The day ten Advent of Code challenge gives us a list of points and velocity pairs. Each point is updated by its corresponding velocity every second. At some point in time, these points will converge and spell out a message. Our task is to find that message using the J programming language!

As usual, we’ll start by loading our input and massaging it into a form we can work with:

``````    replacements =. 'position=<';'';',';'';'> velocity=<';' ';'>';'';'-';'_'
path =.  '/Users/pcorey/advent_of_code_2018/day_10/input'
input =. ". > cutopen replacements rplc~ (1!:1) < path
``````

I’m using a trick I learned from `zxw` on Twitter to easily replace and reformat the data before passing it into the “numbers” verb (`".`).

Next let’s write a `tick` verb that updates each point with its corresponding velocity. We’ll also keep track of the maximum spread between Y coordinate values and return that as the second value in a boxed tuple along with our next set of points and velocities:

``````    tick =. 3 : 0
input =. 0 {:: y
prev =. 1 {:: y
next =. +/"1 |:"2 (2 2 \$ ])"1 input
max =. >./ 1 {"1 next
min =. <./ 1 {"1 next
diff =. | max - min
if. diff < prev do.
(next (0 1})"1 input);diff
else.
y
end.
)
``````

Notice that if applying the next `tick` results in a lower spread, we return the new values. Otherwise, we return the old values.

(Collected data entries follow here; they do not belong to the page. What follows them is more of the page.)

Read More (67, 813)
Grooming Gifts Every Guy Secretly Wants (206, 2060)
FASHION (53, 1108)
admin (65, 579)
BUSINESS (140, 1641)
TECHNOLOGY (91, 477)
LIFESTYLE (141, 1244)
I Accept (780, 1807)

This means we can “converge” (`^:_`) on a result for this verb. The result we converge on will be the set of points with the lowest spread in the vertical dimension.

It turns out that this is our answer!

We can use J’s `viewmat` library to quickly visualize our answer (after some more rotating and massaging):

``````    load 'viewmat'

to_mat =. 3 : 0
min_x =. <./ 0 {"1 y
min_y =. <./ 1 {"1 y
max_x =. >./ 0 {"1 y
max_y =. >./ 1 {"1 y
coords =. 0 1 {"1 y
coords =. (min_x,min_y) -~"1 coords
mat =. ((1 + | max_y - min_y),(1 + | max_x - min_x)) \$ 0
updates =. (<@:;/@:|.)"1 coords
1 updates} mat
)

viewmat to_mat 0 {:: tick^:_ input;_
`````` The stars align.

## Part Two

Part two turned out to be a simple modification of our part one solution. The challenge asked us to return how many ticks we went through before we found our message.

All we need to do to figure this out is to add a third element to the tuple we pass in and out of `tick` that holds an incrementing count:

``````    tick =. 3 : 0
input =. 0 {:: y
prev =. 1 {:: y
count =. 2 {:: y
next =. +/"1 |:"2 (2 2 \$ ])"1 input
max =. >./ 1 {"1 next
min =. <./ 1 {"1 next
diff =. | max - min
if. diff < prev do.
(next (0 1})"1 input);diff;(count + 1)
else.
y
end.
)

2 {:: tick^:_ input;_;0
``````

The answer to our challenge is the value of this final count.